1. Begin with the first character and then the number of characters abbreviated, which followed by the last character.
2. If there are any conflict, that is more than one words share the same abbreviation, a longer prefix is used instead of only the first character until making the map from word to abbreviation become unique. In other words, a final abbreviation cannot map to more than one original words.
3. If the abbreviation doesn't make the word shorter, then keep it as original.

Notice

1. Both n and the length of each word will not exceed 400.
2. The length of each word is greater than 1.
3. The words consist of lowercase English letters only.
4. The return answers should be in the same order as the original array.

class Solution:
    """
    @param dict: an array of n distinct non-empty strings
    @return: an array of minimal possible abbreviations for every word
    """

    #thinking process

    # 1. if we enumerate the abbreviation for each word to the dictionary's word, with remaining
    #   of the words, then it is an n^2 * avg(length of the word)

    # 2. how can we optimize
    # 3, if we list down all possible abbreviation for each word in a hash, then O(n * avg(length of the word))
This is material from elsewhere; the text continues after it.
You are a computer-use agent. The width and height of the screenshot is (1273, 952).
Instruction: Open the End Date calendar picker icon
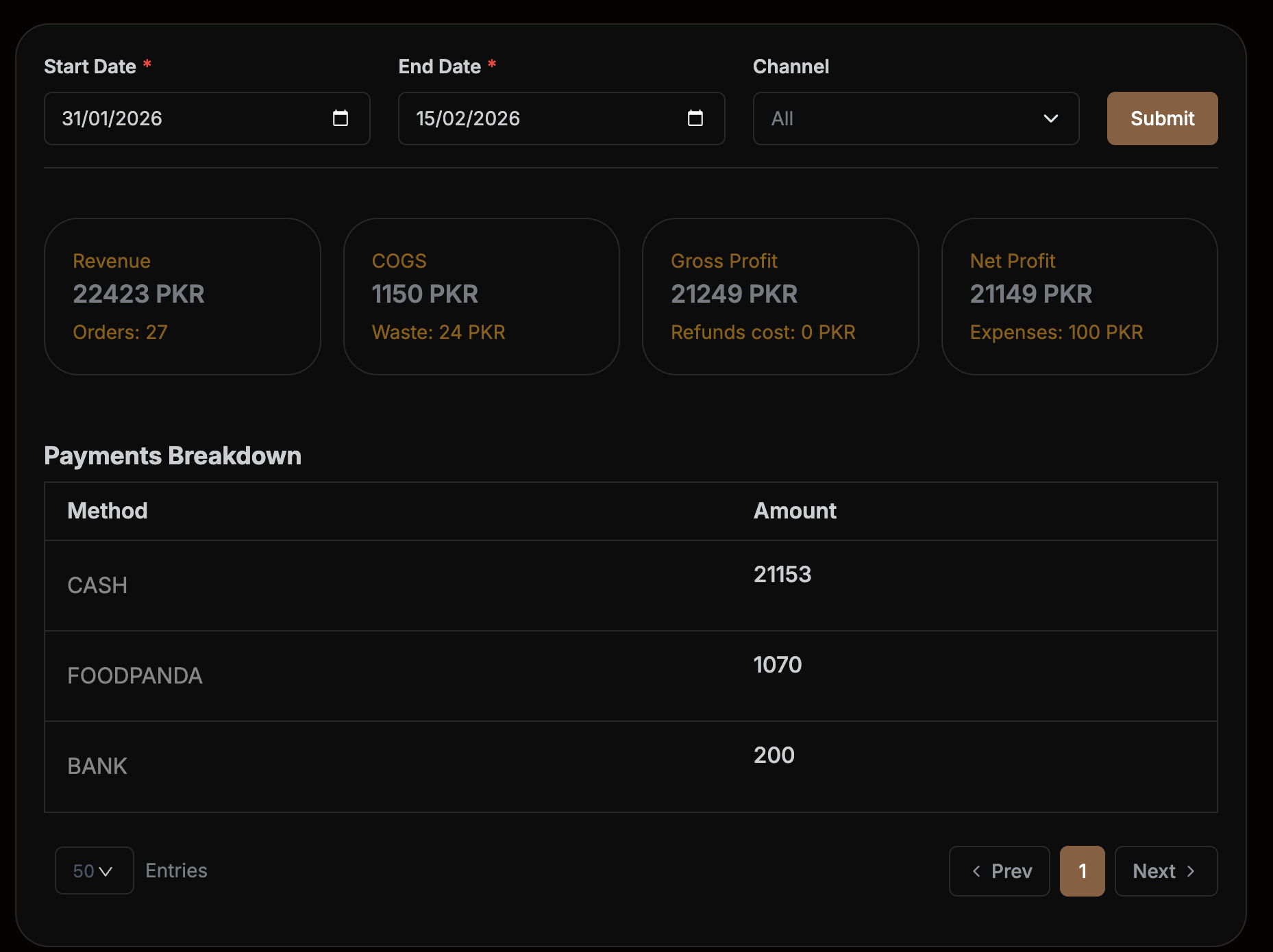click(695, 118)
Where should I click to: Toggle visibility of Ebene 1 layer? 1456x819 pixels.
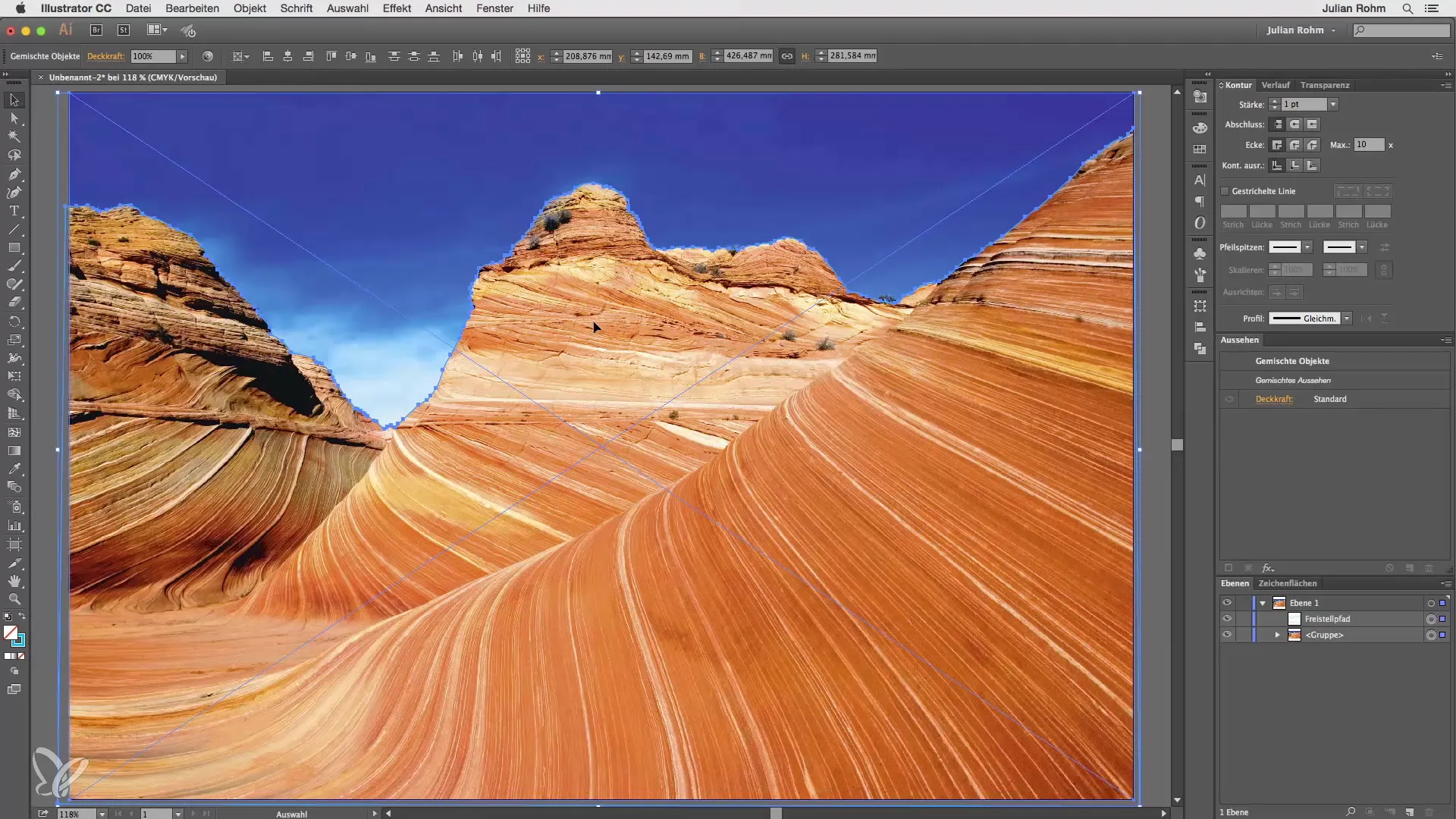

    # 4, can we do better ?
    # 5, two words will have the same abbreviation upuntil the common prefix and same size, 
    #   it is hard to use dictionary tree to accelerate
    # 6, also the memory usage is too huge. do we really need to store all the possible abbr for every word?
    # no, we can add all shortest level of abbr into the ans, and scan through all words, make sure all of them are unique, if not then increase the prefix for that word by one


    def wordsAbbreviation(self, dict):
        # write your code here
        if not dict:
            return dict

        abbr_map = {}
        pos = []
        ans = []
        for word in dict:
            pos.append(1)
            abbr = self.get_abbr(1, word)
            ans.append(abbr)
            abbr_map.setdefault(abbr, 0)
            abbr_map[abbr] += 1

        #print abbr_map
        is_unique = False
        while not is_unique:
            is_unique = True
            for i, word in enumerate(dict):
                cur_abbr = self.get_abbr(pos[i], word)
                if abbr_map[cur_abbr] > 1:
                    pos[i] += 1
                    next = self.get_abbr(pos[i], word)
                    ans[i] = next
                    abbr_map.setdefault(next, 0)
                    abbr_map[next] += 1
                    is_unique = False

        return ans


    def get_abbr(self, i, word):
        if i >= len(word) - 2:
            return word
        return "".join([word[0:i], str(len(word)-(i-1)-2), word[-1]])